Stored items
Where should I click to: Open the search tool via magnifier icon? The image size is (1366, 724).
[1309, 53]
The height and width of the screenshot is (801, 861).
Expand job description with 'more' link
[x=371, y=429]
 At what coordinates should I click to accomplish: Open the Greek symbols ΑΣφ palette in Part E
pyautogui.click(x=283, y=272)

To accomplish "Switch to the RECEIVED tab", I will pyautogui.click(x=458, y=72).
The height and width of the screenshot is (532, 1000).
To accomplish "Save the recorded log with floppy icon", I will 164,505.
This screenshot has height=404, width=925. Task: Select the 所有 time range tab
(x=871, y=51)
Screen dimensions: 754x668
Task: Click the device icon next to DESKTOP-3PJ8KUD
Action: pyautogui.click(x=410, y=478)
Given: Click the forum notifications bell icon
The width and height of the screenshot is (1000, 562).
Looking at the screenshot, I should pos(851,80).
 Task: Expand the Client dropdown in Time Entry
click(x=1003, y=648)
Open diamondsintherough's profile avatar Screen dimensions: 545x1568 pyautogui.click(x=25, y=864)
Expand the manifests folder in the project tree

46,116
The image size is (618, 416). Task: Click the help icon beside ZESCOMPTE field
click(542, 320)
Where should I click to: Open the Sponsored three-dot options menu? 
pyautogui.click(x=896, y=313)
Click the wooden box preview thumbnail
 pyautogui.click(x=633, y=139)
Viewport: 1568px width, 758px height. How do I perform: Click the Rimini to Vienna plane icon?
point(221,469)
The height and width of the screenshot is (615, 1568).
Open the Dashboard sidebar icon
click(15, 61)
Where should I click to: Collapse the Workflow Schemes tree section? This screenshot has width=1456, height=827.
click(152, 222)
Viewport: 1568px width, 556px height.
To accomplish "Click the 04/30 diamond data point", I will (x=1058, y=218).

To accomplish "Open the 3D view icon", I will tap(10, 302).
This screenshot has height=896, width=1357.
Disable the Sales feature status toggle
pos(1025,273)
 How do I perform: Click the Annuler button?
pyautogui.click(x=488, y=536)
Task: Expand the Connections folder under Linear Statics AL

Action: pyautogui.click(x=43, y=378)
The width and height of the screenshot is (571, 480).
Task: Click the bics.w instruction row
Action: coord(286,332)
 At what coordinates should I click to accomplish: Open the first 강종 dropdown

## WORK REQUEST
Look through the records and gather every line containing "will".

## EXERCISE OUTPUT
To accomplish "Switch to the RECEIVED tab", I will pyautogui.click(x=458, y=72).
To accomplish "Save the recorded log with floppy icon", I will 164,505.
To accomplish "Click the 04/30 diamond data point", I will (x=1058, y=218).
To accomplish "Open the 3D view icon", I will tap(10, 302).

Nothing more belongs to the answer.